When forgetting is a virtue

Learn to grasp the message, don't stick to the words. It's the meaning that matters not the means

The purpose of fish traps is to catch fish. When the fish are caught, the traps are forgotten. The purpose of rabbit snares is to catch rabbits. When the rabbits are caught, the snares are forgotten. The purpose of words is to convey ideas. When the ideas are grasped, the words are forgotten. Where is the man who has forgotten all words. He is the one I would like to speak with.

Chuang Tzu

Chuang Tzu was a Chinese philosopher and a major thinker in Taoism who lived during 360 BC – 275 BC.Truth and wisdom are rare gifts, a privilege of only the very few enlightened souls that walk upon this planet. Chuang Tzu was undoubtedly one such soul. His thoughts, his ideas, have travelled through the ages but they still remain fresh and relevant.

My interpretation

woman trying to balanceHere’s a quote that I absolutely love. It’s the essence of all enlightened people.
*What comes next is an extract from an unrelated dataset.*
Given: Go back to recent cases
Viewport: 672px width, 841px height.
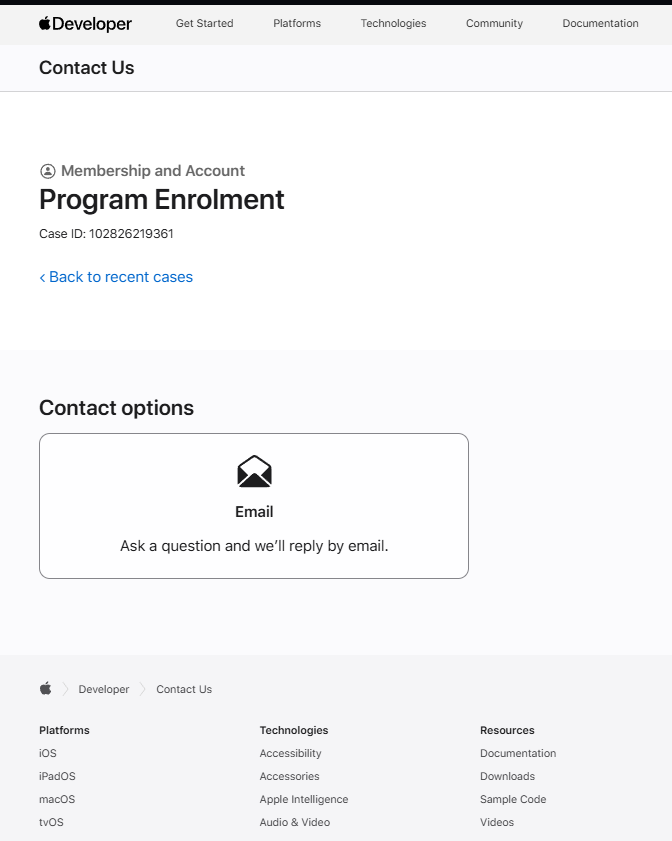Looking at the screenshot, I should (116, 277).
Chuang Tzu is saying what all enlightened men and women have said: words are a feeble attempt to explain something that is beyond the realm of explanation. Chuang Tzu’s analogies drive home the point quite convincingly. He says that the purpose of a fish trap or a rabbit snare is to catch the fish and the rabbits. Don’t we forget the traps once their purpose is served? This is what we should do with wise words too. Their purpose is to explain. And once you have understood, the words should be forgotten. Authentic understanding is independent of words. It resonates deep within you—it’s an experience, a knowing.

It’s like swimming. No amount of theory can teach you to swim. The only way to learn swimming is to dive in the water. Yes, some advance information and warnings help. But once you have learned swimming, you need not remember the advice you received before you began.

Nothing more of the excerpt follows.